A VOI is coronavirus variant with genetic changes that are predicted or known to alter virus characteristics such as transmissibility, disease severity and immune escape.
Solante said the BQ.1 has so far been detected in 73 countries. It is driving up COVID-19 infections in the US, UK, and parts of Europe.
The possible increase in COVID-19 infections in the country due to the Omicron subvariant BQ.1 may only be less than 5,000 per day, Dr. Edsel Salvana said.
In a public briefing, Salvana said COVID-19 cases may rise with the detection of BQ.1, a sublineage of the highly transmissible Omicron BA.5 subvariant.
However, he said most of these new cases are expected to be mild only if those infected are fully vaccinated and have received their booster shots.
“I think that if BQ.1 does cause a higher number of cases, it’s not that big. Maybe that won’t exceed 5,000 cases, and then most of them will be mild and won’t need to be hospitalized,” Salvana said.
DOH officer-in-charge Maria Rosario Vergeire said BQ.1 is “more transmissible and highly immune evasive” compared to other Omicron subvariants.
However, Salvana, who is also a member of the DOH Technical Advisory Group, said there is no evidence to prove yet that the BQ.1 is a more severe subvariant.
“BA.5 is the dominant subvariant in the world. Experts see that it has additional mutations that can increase its immune escape against infections in our vaccines, but there is no evidence that it is more severe,” he said.

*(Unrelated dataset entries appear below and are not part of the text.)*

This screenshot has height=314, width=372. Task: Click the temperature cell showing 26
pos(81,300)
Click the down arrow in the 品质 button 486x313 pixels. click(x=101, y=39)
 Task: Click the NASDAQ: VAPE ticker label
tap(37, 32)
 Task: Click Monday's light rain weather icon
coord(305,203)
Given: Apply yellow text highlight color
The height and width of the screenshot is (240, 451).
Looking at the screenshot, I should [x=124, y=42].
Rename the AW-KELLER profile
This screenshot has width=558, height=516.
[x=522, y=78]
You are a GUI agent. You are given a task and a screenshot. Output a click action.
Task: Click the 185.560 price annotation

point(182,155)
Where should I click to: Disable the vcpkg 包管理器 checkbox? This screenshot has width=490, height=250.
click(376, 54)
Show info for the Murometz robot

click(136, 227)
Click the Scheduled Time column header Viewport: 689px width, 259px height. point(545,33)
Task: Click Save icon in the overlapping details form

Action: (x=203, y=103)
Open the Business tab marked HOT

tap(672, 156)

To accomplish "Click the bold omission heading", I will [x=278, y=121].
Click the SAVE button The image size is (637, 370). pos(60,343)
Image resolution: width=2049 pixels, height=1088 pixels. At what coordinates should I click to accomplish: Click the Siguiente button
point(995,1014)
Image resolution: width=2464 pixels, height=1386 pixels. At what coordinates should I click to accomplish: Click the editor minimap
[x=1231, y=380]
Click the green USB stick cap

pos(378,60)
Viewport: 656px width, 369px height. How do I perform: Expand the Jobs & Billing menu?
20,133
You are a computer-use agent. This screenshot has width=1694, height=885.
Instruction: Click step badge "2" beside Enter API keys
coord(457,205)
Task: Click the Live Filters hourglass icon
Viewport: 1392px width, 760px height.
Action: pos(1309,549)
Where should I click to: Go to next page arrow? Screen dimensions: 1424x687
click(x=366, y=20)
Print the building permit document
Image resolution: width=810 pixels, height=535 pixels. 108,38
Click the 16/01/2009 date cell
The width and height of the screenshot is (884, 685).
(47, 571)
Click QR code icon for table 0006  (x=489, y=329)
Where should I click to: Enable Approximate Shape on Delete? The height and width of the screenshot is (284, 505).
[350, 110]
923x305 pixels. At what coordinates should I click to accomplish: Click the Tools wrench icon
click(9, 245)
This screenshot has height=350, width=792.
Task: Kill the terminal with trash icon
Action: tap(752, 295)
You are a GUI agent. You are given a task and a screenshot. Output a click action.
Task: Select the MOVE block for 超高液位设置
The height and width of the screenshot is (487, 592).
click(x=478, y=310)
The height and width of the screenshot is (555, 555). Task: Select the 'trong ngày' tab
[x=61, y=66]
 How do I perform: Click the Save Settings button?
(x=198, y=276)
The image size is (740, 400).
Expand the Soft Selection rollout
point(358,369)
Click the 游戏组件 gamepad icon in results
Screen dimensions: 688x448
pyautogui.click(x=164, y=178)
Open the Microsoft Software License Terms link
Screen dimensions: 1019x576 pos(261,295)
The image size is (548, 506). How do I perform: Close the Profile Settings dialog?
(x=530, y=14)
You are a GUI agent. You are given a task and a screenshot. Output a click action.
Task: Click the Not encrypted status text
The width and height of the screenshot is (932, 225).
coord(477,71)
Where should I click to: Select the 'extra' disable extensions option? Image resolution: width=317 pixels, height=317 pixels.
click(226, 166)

Salvana also stressed that the current vaccines available in the country are still effective in preventing severe diseases caused by a COVID-19 infection.
“WHO has also said that the protection of our current vaccines is still effective. Even if it is not the
bivalent, the monovalent or the old vaccine remains effective in preventing severe disease,” he said.
“Although because it’s a new subvariant, and it’s the same lineage as Omicron, there are still more infections that get through but most of these are going to be mild,” he added.
The DOH earlier said they are in the process of negotiations with vaccine manufacturers Moderna and Pfizer regarding the procurement of the bivalent COVID-19 vaccines that could better protect against the Omicron variant.
The DOH also said these second-generation vaccines would be available in the country by the end of December.